Stored dataset items
══════
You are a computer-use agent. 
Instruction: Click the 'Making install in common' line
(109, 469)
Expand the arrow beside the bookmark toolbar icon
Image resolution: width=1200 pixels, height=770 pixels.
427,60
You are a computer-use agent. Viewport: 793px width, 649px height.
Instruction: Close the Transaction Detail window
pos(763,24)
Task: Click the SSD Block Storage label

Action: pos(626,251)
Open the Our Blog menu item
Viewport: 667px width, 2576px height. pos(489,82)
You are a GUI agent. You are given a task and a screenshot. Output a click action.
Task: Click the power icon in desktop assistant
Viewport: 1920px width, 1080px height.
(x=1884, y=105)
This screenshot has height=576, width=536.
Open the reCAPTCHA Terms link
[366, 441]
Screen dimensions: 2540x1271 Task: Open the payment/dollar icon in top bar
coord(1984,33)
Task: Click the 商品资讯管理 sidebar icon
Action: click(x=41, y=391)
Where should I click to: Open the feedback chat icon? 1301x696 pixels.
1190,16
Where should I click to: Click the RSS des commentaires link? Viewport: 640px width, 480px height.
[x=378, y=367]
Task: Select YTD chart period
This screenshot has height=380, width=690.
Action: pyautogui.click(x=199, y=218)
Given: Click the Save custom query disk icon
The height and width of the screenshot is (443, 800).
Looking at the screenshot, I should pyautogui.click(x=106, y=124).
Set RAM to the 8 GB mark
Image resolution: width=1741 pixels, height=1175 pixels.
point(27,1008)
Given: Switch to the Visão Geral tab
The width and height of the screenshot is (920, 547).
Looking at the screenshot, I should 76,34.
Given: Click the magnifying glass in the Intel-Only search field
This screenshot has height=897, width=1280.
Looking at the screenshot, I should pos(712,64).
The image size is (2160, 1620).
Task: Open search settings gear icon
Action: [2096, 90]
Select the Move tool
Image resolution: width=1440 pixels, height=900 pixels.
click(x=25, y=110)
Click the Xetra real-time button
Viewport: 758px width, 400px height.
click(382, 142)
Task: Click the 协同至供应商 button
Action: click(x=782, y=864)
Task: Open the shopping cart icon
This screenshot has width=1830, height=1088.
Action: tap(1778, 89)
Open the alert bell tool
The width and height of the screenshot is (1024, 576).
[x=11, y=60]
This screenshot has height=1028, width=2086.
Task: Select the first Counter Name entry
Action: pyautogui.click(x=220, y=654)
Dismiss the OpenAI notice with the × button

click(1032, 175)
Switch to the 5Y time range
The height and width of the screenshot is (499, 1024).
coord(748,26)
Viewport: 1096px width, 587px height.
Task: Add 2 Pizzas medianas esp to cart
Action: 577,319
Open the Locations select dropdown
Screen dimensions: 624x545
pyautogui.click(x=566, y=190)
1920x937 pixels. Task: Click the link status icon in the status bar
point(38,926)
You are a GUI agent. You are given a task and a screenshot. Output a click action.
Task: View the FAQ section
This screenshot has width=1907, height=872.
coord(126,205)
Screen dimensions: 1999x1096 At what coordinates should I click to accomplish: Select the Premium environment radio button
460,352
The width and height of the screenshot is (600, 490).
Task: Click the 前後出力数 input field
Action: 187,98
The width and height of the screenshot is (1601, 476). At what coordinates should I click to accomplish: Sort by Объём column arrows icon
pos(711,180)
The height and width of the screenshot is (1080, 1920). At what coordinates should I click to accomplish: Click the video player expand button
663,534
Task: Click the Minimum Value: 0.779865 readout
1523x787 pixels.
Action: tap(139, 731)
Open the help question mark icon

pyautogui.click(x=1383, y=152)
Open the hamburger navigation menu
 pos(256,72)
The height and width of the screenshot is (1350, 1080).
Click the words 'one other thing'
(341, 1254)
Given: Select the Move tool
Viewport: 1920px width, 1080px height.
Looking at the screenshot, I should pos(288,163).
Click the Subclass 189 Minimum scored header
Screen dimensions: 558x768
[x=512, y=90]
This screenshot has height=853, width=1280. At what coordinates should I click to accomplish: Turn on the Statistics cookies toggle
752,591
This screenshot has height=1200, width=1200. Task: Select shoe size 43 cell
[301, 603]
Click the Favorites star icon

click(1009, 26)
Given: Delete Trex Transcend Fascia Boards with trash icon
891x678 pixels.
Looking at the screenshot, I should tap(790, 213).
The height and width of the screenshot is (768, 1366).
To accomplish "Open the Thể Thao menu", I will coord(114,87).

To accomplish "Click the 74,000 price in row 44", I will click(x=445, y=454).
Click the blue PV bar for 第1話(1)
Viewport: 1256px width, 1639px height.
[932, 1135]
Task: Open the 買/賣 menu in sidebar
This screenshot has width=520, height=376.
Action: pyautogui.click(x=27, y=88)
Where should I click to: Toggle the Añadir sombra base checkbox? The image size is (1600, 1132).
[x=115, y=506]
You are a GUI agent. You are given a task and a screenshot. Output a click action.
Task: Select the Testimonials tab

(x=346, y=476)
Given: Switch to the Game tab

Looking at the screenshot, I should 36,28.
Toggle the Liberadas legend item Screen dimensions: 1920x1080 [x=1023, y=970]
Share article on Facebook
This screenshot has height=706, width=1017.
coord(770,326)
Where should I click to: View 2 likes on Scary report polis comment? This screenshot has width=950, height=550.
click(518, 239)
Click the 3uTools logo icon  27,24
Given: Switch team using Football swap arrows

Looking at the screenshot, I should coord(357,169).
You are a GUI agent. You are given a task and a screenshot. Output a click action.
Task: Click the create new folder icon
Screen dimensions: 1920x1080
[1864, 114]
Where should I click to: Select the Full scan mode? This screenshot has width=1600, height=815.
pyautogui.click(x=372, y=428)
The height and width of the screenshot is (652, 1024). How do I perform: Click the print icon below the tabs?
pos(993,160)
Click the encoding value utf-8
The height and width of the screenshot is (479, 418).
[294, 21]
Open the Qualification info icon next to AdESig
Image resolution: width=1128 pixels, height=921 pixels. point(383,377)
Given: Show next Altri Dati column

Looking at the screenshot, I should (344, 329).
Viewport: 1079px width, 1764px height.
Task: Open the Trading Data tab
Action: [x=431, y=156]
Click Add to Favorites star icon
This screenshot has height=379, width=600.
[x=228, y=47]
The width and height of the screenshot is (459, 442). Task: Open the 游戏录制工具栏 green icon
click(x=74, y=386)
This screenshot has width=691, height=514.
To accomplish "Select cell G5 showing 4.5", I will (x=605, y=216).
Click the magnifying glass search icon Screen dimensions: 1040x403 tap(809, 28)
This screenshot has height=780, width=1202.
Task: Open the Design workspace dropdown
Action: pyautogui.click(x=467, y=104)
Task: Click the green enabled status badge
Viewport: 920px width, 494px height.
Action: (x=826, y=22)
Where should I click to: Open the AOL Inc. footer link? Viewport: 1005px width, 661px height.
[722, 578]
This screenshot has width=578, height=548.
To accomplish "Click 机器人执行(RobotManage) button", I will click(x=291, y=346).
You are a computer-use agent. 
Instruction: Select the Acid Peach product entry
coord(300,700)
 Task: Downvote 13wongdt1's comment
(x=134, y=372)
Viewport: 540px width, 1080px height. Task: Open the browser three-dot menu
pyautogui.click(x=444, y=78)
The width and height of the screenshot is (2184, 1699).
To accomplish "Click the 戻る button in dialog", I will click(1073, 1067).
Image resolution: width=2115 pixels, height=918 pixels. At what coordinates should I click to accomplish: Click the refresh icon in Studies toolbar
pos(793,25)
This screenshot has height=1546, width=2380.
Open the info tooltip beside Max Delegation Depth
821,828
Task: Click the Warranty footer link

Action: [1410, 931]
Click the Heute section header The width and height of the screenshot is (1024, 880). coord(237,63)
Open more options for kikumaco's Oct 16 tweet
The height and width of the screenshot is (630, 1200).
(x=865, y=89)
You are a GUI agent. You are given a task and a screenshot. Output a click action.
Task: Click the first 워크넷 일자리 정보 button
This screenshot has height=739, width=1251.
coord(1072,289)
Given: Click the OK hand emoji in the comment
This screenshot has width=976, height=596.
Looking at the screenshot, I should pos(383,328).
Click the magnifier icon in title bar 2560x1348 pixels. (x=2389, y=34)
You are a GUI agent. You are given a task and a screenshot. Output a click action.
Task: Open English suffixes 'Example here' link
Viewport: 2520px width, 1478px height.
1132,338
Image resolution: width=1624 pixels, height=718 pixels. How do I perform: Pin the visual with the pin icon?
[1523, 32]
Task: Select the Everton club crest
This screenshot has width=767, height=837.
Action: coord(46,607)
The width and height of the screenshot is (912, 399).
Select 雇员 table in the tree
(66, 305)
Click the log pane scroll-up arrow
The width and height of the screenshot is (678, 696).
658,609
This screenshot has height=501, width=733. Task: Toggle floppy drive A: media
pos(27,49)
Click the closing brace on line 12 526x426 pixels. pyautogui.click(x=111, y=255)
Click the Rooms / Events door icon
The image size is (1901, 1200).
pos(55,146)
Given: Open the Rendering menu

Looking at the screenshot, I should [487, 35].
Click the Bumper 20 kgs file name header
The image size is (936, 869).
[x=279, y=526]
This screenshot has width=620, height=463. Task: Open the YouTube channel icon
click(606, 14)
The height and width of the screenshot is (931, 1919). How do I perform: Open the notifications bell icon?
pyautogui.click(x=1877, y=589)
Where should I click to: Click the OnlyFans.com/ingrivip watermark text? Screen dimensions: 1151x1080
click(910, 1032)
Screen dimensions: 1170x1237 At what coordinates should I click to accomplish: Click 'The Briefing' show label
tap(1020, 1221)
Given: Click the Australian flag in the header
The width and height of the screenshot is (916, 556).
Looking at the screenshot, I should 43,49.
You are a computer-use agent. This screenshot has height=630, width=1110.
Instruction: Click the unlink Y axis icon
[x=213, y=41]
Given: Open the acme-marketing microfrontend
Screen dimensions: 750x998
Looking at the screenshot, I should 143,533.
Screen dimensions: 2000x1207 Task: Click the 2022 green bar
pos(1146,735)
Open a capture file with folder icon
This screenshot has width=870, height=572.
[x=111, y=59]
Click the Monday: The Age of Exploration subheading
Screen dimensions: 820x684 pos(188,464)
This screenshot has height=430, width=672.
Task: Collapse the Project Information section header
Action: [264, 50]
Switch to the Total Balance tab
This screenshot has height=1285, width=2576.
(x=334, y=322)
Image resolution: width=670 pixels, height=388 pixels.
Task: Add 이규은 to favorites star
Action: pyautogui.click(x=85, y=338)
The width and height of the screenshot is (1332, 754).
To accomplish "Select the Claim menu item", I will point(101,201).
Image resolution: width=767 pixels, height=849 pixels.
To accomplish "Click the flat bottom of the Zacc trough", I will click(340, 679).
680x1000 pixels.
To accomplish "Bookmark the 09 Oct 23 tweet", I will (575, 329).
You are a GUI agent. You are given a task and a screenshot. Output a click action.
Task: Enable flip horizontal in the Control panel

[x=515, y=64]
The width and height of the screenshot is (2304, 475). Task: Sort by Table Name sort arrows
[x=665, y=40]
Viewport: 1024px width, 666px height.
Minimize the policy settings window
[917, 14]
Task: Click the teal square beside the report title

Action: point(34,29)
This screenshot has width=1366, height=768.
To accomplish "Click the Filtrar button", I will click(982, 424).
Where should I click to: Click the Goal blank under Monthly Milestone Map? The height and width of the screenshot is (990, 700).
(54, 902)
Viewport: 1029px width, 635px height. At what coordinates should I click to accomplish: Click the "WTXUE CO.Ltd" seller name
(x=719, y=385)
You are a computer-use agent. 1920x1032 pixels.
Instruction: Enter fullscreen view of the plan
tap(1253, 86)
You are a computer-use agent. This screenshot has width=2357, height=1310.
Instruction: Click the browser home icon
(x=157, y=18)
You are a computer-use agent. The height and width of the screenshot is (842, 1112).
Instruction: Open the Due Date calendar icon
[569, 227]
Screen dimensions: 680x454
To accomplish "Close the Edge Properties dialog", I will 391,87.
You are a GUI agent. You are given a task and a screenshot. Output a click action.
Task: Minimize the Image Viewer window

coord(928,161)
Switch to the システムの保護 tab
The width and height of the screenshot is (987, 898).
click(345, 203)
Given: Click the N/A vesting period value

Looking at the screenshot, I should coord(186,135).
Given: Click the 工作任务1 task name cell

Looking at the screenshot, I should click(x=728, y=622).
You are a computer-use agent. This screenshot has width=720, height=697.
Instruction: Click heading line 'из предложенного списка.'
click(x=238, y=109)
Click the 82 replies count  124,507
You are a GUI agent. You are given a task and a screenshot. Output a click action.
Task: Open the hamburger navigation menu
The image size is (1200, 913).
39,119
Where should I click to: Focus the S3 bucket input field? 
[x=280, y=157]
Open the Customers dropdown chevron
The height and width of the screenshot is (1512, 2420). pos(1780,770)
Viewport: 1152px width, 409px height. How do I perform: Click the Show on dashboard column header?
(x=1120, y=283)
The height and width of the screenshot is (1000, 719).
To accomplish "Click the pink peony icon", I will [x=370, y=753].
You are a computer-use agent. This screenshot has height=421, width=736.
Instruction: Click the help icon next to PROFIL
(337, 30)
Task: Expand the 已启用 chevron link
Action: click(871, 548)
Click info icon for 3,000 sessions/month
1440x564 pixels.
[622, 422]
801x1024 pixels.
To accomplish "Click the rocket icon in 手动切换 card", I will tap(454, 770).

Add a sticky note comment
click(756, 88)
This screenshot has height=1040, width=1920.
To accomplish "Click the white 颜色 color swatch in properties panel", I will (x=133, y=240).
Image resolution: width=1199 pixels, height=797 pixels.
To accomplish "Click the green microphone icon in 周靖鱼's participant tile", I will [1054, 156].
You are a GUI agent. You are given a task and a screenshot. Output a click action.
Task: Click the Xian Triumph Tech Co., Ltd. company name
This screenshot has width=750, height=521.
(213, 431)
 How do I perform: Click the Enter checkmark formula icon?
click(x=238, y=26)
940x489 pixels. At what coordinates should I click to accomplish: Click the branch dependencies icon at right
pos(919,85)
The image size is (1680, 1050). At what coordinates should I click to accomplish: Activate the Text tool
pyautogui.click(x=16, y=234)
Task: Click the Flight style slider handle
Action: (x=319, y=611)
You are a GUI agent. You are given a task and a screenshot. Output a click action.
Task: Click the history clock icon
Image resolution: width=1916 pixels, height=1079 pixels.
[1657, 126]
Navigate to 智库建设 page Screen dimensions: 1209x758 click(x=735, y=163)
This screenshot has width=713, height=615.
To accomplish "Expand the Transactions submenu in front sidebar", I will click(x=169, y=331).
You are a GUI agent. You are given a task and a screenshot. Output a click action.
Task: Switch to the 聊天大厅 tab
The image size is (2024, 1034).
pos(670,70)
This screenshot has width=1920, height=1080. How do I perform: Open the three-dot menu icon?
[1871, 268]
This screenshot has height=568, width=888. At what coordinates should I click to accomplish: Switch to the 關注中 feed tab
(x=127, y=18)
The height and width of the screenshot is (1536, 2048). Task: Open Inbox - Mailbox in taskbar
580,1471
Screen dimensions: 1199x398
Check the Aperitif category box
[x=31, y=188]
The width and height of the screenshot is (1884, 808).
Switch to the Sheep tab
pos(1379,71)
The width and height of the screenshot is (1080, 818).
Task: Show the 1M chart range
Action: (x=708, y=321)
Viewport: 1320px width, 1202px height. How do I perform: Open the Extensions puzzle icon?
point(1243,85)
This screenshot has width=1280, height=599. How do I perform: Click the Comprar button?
══════
• [What the exercise asks]: Convert the lines starting at the one containing "Where should I click to: Open the AOL" and ending at the one containing "coord(1072,289)" into a numbered list with one line per item. Omit blank lines.

• [Written answer]:
1. Where should I click to: Open the AOL Inc. footer link? Viewport: 1005px width, 661px height.
2. [722, 578]
3. This screenshot has width=578, height=548.
4. To accomplish "Click 机器人执行(RobotManage) button", I will click(x=291, y=346).
5. You are a computer-use agent. 
6. Instruction: Select the Acid Peach product entry
7. coord(300,700)
8.  Task: Downvote 13wongdt1's comment
9. (x=134, y=372)
10. Viewport: 540px width, 1080px height. Task: Open the browser three-dot menu
11. pyautogui.click(x=444, y=78)
12. The width and height of the screenshot is (2184, 1699).
13. To accomplish "Click the 戻る button in dialog", I will click(1073, 1067).
14. Image resolution: width=2115 pixels, height=918 pixels. At what coordinates should I click to accomplish: Click the refresh icon in Studies toolbar
15. pos(793,25)
16. This screenshot has height=1546, width=2380.
17. Open the info tooltip beside Max Delegation Depth
18. 821,828
19. Task: Click the Warranty footer link
20. Action: [1410, 931]
21. Click the Heute section header The width and height of the screenshot is (1024, 880). coord(237,63)
22. Open more options for kikumaco's Oct 16 tweet
23. The height and width of the screenshot is (630, 1200).
24. (x=865, y=89)
25. You are a GUI agent. You are given a task and a screenshot. Output a click action.
26. Task: Click the first 워크넷 일자리 정보 button
27. This screenshot has height=739, width=1251.
28. coord(1072,289)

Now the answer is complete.